James Seymour is an almost forgotten Kent batsman from the early 20th century, but modern players owe him a great debt. He is the man who took the Inland Revenue to court to establish that players' benefits should not be subject to tax, a rule that still applies. However, while until recently benefits were a way of rewarding poorly paid cricketers at the end of their careers - in effect, benefits were their pensions - the system has become increasingly abused. Cricketers can no longer be deemed to be badly paid, and what used to be fairly genteel affairs run by a few volunteers have become slick cash-generating operations run by professional fund-raisers. The sums generated can now exceed a million for the high-profile stars, and the whole process has become increasingly divorced from the rank-and-file county members who used to be the bedrock of the system. In an era when the game's anachronisms have been swept aside, this one remains… because too many people are making too much easy money from it.
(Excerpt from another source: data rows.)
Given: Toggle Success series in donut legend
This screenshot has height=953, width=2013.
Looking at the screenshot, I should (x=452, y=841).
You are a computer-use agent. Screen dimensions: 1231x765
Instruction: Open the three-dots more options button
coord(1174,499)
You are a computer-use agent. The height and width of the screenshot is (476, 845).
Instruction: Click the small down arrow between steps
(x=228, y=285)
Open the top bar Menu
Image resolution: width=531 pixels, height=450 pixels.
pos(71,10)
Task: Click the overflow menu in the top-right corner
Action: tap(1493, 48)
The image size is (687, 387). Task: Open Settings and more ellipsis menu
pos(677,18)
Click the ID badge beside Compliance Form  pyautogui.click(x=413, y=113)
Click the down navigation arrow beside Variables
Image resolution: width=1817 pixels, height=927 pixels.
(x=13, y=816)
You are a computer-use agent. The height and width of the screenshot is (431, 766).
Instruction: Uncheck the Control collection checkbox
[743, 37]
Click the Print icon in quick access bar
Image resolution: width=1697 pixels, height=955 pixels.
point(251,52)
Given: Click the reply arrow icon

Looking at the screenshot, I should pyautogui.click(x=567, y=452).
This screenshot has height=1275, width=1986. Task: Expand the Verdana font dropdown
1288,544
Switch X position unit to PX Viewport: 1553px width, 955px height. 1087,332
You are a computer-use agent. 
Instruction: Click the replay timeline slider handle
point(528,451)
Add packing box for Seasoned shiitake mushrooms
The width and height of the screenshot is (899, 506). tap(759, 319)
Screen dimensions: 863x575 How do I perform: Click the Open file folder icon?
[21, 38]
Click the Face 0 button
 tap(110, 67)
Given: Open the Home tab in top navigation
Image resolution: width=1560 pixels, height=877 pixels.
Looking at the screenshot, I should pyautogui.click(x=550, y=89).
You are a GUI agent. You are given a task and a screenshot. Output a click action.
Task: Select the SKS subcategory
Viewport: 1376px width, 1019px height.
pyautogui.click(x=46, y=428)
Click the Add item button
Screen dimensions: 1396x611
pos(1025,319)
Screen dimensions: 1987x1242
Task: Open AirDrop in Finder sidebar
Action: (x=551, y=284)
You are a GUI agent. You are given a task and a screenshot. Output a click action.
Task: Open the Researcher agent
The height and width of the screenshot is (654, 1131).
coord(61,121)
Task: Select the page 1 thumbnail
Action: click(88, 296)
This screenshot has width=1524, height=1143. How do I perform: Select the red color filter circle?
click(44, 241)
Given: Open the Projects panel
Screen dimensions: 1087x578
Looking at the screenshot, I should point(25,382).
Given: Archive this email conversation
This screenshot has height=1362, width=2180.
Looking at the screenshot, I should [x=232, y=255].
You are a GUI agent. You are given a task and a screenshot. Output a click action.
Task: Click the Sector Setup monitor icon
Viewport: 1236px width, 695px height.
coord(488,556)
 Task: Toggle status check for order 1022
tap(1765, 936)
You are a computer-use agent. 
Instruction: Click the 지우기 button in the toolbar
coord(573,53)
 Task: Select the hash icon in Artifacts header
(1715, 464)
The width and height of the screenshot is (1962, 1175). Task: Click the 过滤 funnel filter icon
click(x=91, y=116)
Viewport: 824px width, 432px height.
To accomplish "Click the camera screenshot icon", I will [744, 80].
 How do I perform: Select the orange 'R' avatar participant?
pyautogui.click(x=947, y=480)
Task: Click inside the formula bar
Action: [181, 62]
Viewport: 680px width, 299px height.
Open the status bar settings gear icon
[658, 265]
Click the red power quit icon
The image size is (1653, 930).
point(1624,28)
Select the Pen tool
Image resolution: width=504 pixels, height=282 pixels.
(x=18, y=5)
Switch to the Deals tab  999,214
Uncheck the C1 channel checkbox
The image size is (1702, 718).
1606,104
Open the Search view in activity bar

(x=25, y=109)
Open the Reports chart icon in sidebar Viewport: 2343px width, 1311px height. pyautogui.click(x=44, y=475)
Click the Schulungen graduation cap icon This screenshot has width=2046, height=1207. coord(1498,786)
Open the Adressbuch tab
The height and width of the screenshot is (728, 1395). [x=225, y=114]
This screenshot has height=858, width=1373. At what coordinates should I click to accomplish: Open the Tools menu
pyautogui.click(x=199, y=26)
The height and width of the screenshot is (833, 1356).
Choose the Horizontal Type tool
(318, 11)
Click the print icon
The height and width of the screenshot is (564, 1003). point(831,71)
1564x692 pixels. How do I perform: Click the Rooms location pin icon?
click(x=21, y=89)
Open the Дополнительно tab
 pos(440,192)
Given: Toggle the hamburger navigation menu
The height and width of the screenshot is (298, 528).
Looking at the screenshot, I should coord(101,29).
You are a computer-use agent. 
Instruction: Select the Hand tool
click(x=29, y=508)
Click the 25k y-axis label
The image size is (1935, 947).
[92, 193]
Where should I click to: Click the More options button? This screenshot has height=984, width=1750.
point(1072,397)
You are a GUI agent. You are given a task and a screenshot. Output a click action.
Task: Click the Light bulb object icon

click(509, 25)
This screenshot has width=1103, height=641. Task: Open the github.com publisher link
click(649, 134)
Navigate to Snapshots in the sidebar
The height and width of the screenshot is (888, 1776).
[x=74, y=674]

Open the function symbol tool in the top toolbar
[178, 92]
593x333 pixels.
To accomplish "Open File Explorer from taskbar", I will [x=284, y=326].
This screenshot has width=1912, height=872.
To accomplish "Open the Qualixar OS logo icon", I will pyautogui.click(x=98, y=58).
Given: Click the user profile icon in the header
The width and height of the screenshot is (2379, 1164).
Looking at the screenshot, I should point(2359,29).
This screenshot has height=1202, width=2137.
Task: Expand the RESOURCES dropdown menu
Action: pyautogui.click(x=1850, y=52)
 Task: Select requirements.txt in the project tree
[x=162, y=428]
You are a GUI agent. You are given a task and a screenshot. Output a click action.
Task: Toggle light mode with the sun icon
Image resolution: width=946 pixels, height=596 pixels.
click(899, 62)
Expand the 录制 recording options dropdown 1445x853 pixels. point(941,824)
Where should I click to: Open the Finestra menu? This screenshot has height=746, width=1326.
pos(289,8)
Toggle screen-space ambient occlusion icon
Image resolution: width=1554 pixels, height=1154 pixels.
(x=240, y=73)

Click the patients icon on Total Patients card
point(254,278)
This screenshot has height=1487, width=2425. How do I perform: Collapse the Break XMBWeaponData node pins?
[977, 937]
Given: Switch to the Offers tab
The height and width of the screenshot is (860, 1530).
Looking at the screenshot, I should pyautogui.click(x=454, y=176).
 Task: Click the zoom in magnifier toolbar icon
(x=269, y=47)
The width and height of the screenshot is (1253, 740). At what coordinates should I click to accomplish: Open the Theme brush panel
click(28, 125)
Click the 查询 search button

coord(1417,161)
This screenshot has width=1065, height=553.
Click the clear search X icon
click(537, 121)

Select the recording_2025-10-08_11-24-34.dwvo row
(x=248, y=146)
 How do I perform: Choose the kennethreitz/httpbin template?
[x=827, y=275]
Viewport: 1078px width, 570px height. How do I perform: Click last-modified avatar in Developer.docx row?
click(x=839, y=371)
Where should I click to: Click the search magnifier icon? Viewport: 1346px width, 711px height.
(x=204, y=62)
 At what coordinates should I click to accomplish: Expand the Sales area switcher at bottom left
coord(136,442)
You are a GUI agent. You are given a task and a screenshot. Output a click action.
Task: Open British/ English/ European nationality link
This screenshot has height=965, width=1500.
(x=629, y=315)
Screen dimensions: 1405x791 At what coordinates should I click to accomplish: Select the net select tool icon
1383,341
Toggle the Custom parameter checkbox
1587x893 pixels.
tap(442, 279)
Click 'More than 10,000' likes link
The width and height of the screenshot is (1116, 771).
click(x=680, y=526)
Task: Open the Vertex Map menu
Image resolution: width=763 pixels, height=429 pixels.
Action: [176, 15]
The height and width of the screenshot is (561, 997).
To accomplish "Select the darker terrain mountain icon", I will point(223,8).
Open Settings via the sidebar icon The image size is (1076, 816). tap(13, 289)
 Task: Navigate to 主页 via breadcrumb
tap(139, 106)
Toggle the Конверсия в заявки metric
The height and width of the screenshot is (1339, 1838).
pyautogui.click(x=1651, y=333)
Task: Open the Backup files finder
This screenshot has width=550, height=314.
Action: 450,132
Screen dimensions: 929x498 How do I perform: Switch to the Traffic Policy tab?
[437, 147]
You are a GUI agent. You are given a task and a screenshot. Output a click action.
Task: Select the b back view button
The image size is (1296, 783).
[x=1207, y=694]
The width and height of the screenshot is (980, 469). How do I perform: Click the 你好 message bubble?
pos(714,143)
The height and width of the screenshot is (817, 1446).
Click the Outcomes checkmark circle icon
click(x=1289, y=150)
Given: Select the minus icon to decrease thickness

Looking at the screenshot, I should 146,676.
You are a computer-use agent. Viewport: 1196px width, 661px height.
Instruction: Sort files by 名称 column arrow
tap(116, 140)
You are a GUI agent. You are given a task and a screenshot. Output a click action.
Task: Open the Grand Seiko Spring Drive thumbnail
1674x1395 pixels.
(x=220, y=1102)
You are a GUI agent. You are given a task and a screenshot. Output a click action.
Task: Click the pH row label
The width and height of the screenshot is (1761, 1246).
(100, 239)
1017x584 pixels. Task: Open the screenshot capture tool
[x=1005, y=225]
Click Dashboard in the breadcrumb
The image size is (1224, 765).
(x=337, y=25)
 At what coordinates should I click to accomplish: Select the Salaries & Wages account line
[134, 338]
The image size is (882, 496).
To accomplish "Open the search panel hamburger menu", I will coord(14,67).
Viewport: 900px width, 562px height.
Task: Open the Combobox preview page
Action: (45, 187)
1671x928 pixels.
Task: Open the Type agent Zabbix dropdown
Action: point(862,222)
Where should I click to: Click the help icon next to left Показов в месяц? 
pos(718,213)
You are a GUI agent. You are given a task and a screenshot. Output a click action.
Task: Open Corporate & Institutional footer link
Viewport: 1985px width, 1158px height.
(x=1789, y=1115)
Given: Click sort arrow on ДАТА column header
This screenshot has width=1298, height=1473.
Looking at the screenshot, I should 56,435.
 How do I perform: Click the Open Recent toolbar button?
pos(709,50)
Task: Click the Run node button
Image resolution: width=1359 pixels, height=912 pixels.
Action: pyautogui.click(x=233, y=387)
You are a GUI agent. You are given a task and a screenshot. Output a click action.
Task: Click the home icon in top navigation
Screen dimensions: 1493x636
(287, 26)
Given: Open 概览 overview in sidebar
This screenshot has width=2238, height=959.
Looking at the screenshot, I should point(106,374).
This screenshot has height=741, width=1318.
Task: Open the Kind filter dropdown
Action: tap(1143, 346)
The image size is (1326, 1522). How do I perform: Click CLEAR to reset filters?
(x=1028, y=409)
Hudson was the pony-tailed jazzer who attempted to lure Ian Botham to Hollywood. With his ice-cream mullet and iconic status in Britain, Botham was, Hudson claimed, the next Winston Churchill, Cary Grant or Horatio Nelson. As fanciful an image as this is, Botham was swept up by Hudson's grand plans, which also included a total revamp of the domestic game. "Let's have matches between teams captained by Eric Clapton and Elton John. We could put them on telly and the crowds would come flocking in. I'd love to see cricket totally orchestrated: Pink Floyd playing and the game going on," Botham recalled Hudson saying in his autobiography. Hudson's first step to reinvent Botham was a range of "unique and classic" clothing, including a grotesque line of jackets in Rastafarian red, yellow, black and green. "The fact that I am colour-blind may have had something to do with it," Botham wrote. "He's off his rocker." Unsurprisingly, Hudson was sacked six months later.
From hero to traitor. Greig's alliance with Kerry Packer shifted cricket's landscape like nothing before it. On July 31, 1977, he finally took his stance at being "ripped off" by English cricket. As England captain, Greig earned a paltry £210 per Test, roughly £1200 for the season. Packer, on the other hand, promised £12,000 a year for World Series Cricket. For Greig, at 30 years old and with a young family at home, the decision was purely financial and a very easy one to make. "I didn't want to be an umpire or coach, and certainly didn't want to get down on bended knee and take a begging bowl round to a bunch of pensioners," he said in 2002. "I couldn't think of anything more demeaning." He never played another Test, but there is no doubt he and Packer brought the game "kicking and screaming into the 20th century".